Mouse brains were analyzed using different conventional and immunohistochemical stains (Figures 4 and and5).5). The H&E stain revealed no obvious pathological or gross morphological changes (Figure 4A). Senile plaques were visualized using the Campbell-Switzer silver-staining method and Aβ-immunohistochemistry. The areal density of plaques was greater in deeper cortical layers compared to superficial cortical layers (Figures 4B and C). GFAP-positive astrocytes were located in close proximity to senile plaques and in central cerebellar regions. The density of astrocytes was higher in deeper cortical layers than in the superficial layers (Figure 4D). Microglial staining labelled activated microglia only in proximity to Aβ deposits (Figure 4E). The Luxol-Fast Blue myelin stain showed no indication of myelin pathology or subcortical fibre tract reductions (Figure 4F). DAB-enhanced Prussian Blue staining showed that the senile plaques and adjacent microglia accumulate iron (Figure 5F).

Figure 4
Histological analysis of an APP/PS1 mouse at the age of 20 weeks
Figure 5
Detailed histological presentation of senile plaques in deeper cortical layers

Post-hoc analysis of CSF partial volume effects

Similar to the uncorrected data, in the voxel-based analysis using the PVE corrected data we found reductions in T2 relaxation times in cortical areas, however, the cerebellum was nearly devoid of any T2 relaxation time changes after PVE correction (Figure 6).

Figure 6
Voxel-based analysis of T2 time reductions in APP/PS1 mice compared to wildtype mice after correction for partial volume effects


We investigated 20-week old APP/PS1 transgenic mice developing early cerebral plaque-like β-amyloidosis using high-field MRI at 7T prior to the onset of neurodegeneration (after age 34–36 weeks). We found a significant reduction of T2 relaxation times in the transgenic animals compared to wildtype controls in deeper neocortical layers, hippocampus and caudate-putamen using both manual ROI measurements in native space as well as automated voxel-based analysis in a group-specific common space. Moreover, this effect was independent of local atrophy, as grey matter maps did not differ in wildtype and APP/PS1-transgenic animals at this timepoint. We focussed with our investigation on the detection of early changes at the beginning of the cerebral amyloidosis prior to the onset of marked neurodegeneration. The rapid onset of amyloidosis as compared to APP-only models (e.g. Tg2576) does not replicate the development of AD, but it helps to investigate in vivo changes due to cerebral amyloidosis within a shorter time frame. The localization of the T2 relaxation time effects mapped the spatial distribution of Aβ-plaques and activated microglia in histological sections of the brain (Figure 4B, C, E).

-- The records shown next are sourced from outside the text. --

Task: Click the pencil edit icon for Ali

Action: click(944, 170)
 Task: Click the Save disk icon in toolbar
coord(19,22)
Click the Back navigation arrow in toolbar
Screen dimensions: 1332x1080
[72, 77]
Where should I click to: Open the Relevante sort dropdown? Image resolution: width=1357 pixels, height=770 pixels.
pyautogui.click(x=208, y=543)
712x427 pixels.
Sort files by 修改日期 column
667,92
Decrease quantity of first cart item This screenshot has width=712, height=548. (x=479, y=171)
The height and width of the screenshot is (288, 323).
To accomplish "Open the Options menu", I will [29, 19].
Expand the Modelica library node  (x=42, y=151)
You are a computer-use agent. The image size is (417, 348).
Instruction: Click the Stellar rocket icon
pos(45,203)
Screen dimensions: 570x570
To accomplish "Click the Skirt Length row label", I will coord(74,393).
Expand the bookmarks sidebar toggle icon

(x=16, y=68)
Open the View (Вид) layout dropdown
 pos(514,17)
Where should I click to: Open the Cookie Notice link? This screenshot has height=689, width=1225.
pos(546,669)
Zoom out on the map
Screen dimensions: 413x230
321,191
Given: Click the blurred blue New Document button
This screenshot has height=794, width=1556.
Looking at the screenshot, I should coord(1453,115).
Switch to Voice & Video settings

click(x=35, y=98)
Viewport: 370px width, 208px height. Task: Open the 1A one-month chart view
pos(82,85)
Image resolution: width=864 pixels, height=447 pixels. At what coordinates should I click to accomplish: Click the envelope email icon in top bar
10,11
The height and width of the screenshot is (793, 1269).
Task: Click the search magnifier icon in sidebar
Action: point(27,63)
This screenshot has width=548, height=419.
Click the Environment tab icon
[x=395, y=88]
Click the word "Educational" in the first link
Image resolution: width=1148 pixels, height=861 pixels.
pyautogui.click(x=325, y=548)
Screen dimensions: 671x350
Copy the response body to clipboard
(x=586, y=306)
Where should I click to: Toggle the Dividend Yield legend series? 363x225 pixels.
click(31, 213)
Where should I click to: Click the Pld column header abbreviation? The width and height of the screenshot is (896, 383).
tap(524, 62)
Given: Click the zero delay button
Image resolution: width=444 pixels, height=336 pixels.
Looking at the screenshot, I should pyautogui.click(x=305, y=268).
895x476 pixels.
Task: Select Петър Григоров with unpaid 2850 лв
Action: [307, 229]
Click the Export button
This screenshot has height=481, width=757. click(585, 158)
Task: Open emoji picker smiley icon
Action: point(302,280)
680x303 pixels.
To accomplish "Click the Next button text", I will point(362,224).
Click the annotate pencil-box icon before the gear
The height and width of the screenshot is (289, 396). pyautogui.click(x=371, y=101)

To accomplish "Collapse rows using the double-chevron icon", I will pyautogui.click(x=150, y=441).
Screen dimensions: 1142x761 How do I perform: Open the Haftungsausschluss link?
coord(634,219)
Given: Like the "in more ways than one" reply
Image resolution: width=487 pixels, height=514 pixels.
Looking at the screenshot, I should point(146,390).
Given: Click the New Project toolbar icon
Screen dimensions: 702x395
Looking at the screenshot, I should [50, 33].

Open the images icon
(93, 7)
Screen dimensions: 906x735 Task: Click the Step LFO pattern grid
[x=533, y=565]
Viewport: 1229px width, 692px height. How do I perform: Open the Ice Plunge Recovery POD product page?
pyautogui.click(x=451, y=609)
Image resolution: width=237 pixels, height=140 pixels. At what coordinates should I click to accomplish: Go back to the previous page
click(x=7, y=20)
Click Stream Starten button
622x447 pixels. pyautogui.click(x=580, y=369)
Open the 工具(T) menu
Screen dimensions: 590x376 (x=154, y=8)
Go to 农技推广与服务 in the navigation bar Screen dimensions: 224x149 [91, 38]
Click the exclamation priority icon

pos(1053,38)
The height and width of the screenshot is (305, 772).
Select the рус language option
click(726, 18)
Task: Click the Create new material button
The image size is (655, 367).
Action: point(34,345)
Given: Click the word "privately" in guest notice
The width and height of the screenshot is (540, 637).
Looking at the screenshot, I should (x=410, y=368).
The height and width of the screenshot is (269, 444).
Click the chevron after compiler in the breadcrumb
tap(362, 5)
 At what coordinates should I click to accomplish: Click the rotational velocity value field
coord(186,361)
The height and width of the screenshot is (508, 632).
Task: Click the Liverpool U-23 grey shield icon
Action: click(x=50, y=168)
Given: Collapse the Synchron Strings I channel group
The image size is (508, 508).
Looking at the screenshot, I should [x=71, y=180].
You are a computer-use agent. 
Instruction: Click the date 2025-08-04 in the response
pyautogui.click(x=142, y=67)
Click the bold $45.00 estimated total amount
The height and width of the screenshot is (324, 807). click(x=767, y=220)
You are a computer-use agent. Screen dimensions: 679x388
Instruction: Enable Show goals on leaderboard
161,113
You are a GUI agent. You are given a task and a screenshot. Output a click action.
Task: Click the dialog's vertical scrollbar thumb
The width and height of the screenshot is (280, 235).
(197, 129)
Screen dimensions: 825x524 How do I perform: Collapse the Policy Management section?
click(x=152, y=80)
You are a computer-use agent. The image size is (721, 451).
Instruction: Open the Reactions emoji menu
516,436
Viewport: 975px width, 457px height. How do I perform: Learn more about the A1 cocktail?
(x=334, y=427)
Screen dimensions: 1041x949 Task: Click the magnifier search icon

To our knowledge, this is the first description of the high-field MRI features of the Thy1-promoter-driven APP/PS1 double mutant mouse model in vivo. In this model, cerebral β-amyloidosis has been shown to start by 6 to 8 weeks of age, and to lead to significant plaque load in neocortex, hippocampus, thalamus and striatum by the age of 5 months [26]. At age 8 months, the entire forebrain is laden with Aβ-positive plaques and loss of neurons becomes detectable.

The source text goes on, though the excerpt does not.